The cons: it feels terrible against the skin.
they are loud when you move around. my fellow campers
complained that I sounded like an avalance of potato chip bags
when I rolled around.
it is incrediblly awkward to get the space blanket around you,
and then get into your sleeping bag.

Just thought I would share that experience with you. I would really like to come up with a hybrid system. I was wondering if the blanket would still work as well if I kept it on the outside of my silk bag liner. I could at least be more comfortable that way. I even toyed with the idea of trying to make space blanket pajamas. But I don't know much about heat glued seams, and I think they might wear out easily.

It is a project I may attempt and if nothing else, at least get a picture of me field testing a rediculous foil pajama outfit.

2005-08-14, 17:43
I think this (http://mosquitohammock.com/survivalbag.html) will help to keep you completely covered, and be easy to get into/out of. I don't know how loud it is, but I think it can be used inside or outside your bag. I think inside the bag would be easier to keep it in good shape, and to store in while on the trail.

2005-08-14, 18:23
that.... is .... perfect!

Think I will order one right now!

2005-08-15, 01:22

This bag is one of the best out there.

Kind of expensive at roughly $50USD, but easily the warmest "space" product out there.

2005-08-15, 01:55
Turk, you could also try the emergency bivy sack ($20) from Thermolite. (Campmor) I have slept one night in this bag, and it really cut down on the evaporative cooling effect, and would definitely cut the wind which you mentioned. This bag is also very re-useable. $20 bucks, you can't go wrong, heck just add it to your campmor order, what's it going to hurt?
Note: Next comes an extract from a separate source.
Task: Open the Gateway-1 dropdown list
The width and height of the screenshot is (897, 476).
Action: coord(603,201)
Sgathak, where in the h#ll have you been, Ive been missing your unique sense of humor, and writing style! :biggrin:


2005-08-15, 14:01
Sgathak, where in the h#ll have you been, Ive been missing your unique sense of humor, and writing style!

PM on the way.

2005-08-19, 20:02
That emergency sack is very cool. I wonder how noisy it is. I might pair it with my 20 degreee down bag for this winter.

2005-08-20, 02:30
GregH, the bivy is a "bit" noisy, but different and not as bad as the mylar type, one time use, space blankets. The emergency Bivy finish is as though it has been run thru a dryer or "something", sort of pre-crinkled in all directions reducing that crackling type noise. (am I making any sense?) Not bad, and not much worse than that cold nylon noise I get out of a few of the bags I own.
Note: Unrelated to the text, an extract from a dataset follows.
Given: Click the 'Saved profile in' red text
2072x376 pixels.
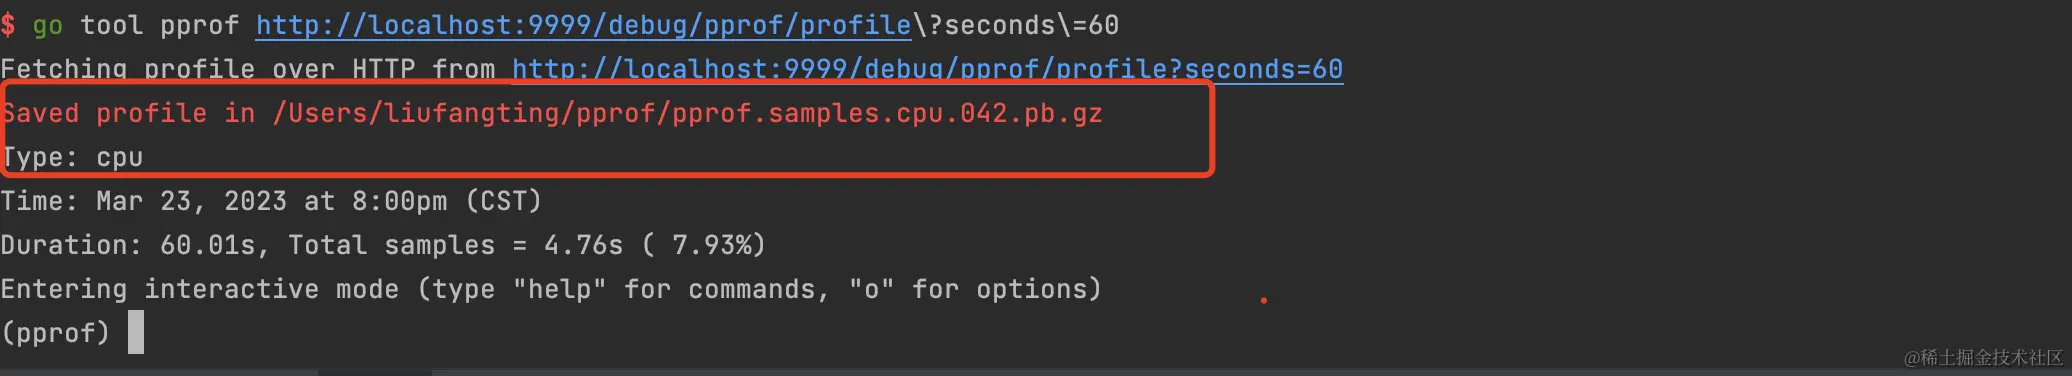Looking at the screenshot, I should point(127,113).
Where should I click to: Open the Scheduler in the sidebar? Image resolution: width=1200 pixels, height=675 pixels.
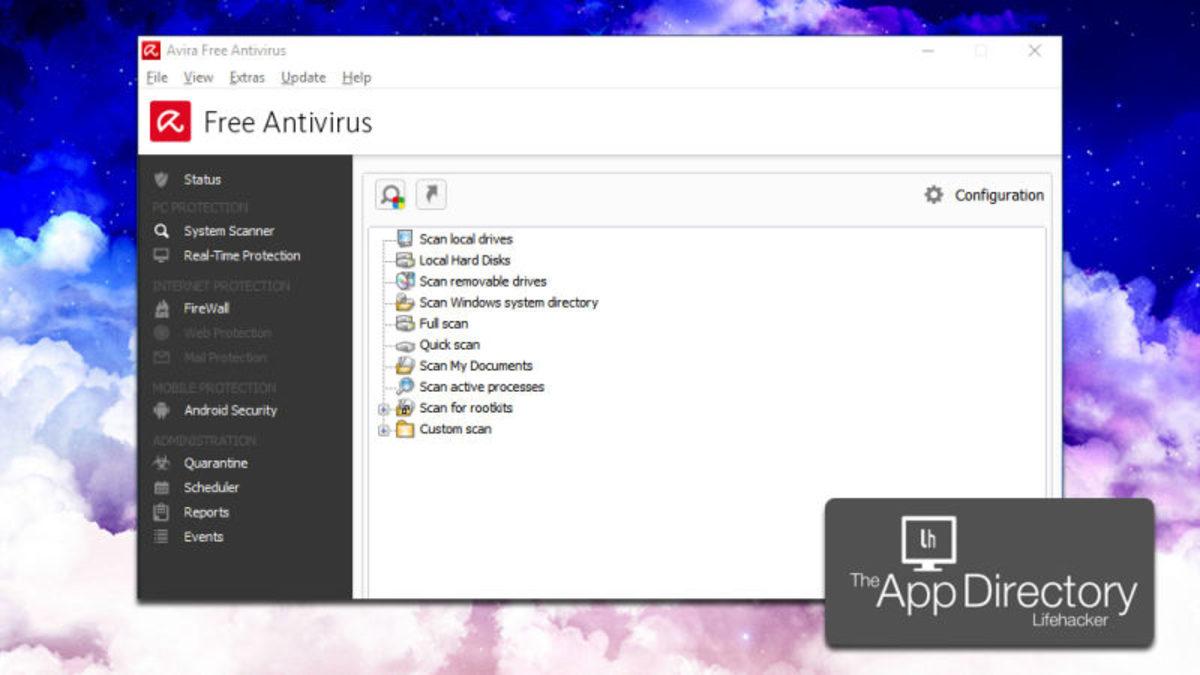(x=211, y=488)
Maybe we should toss some foam earplugs in with each sleeping bag anyway. I once spent a night on a ridge, where the wind blew so strong all night, that I couldn't get much sleep from all the flapping, and sand and debris burying my tent all night.... I had grit in everything the next morning. What a horrible mess of my gear....

2005-09-13, 19:37
Have a Hennessy Expedition Hammock with Mosquito Jungle Fly. Camped on top of a mountain in the White Mountain Wilderness, NM, this last weekend and was very cold at 48 F with winds at about 50 mph. First night, wind shifted and came right into my hammock. Second night, was mostly at right angle to wind, but had condensation on my CCF pad in the morning and down sleeping bag was moist.
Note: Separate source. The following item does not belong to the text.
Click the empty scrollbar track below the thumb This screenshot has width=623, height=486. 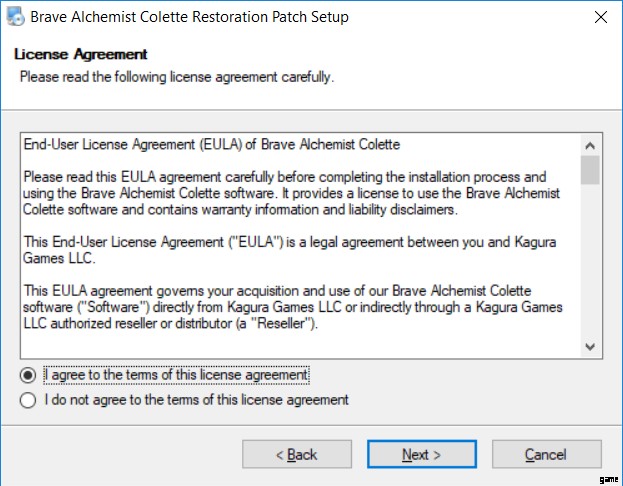pyautogui.click(x=590, y=270)
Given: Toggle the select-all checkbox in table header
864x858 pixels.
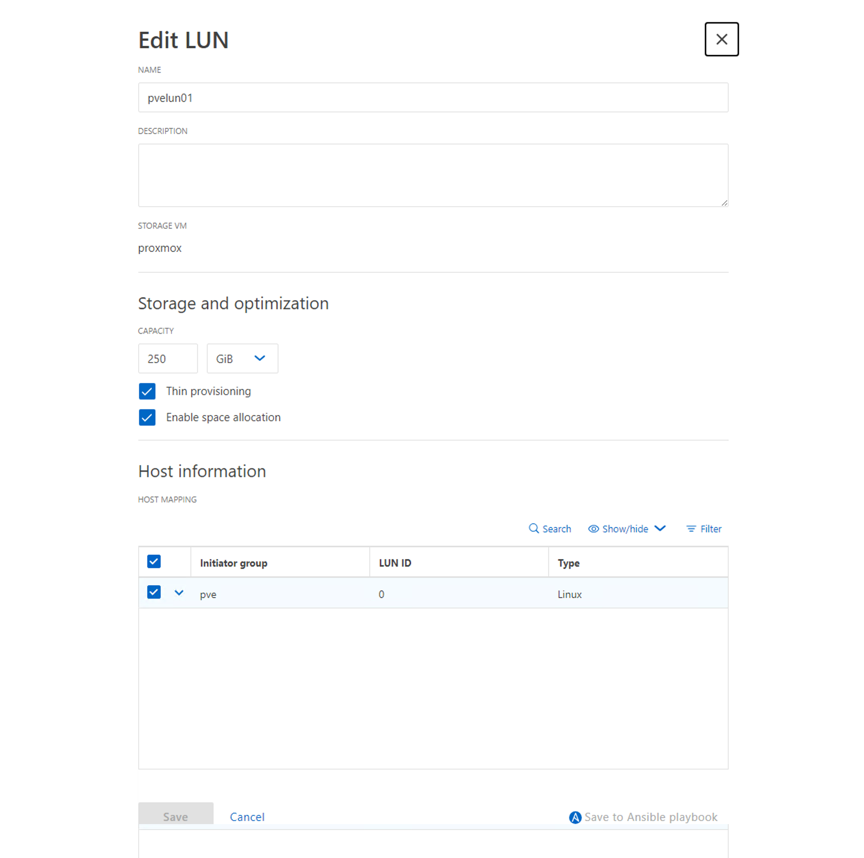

Am looking for a better solution than my CCF pad and space blanket underneath. Have looked at Just Jeff's warmth page and it has many good ideas, but don't have much time to work on a solution myself. So have been looking at commercial solutions. JRB looks great, but very expensive. Speer's new SPE seems simple and cheap, but I worry about condensation with that too. Hennessy's Super Shelter is not inexpensive, but seems simple and straightforward, but I wonder it it will really work in near freezing conditions. Anyone have experience with it???

2005-09-13, 19:41
Have a Hennessy Expedition Hammock with Mosquito Jungle Fly. Camped on top of a mountain in the White Mountain Wilderness, NM, this last weekend and was very cold at 48 F with winds at about 50 mph.

If you want to camp in conditions like this, you are going to have a hard time staying warm in a hammock. The normal keep-warm advice begins with site selection. Pick some place sheltered from the wind.

If you want to camp in 50 mph winds, you might be better off with a tent.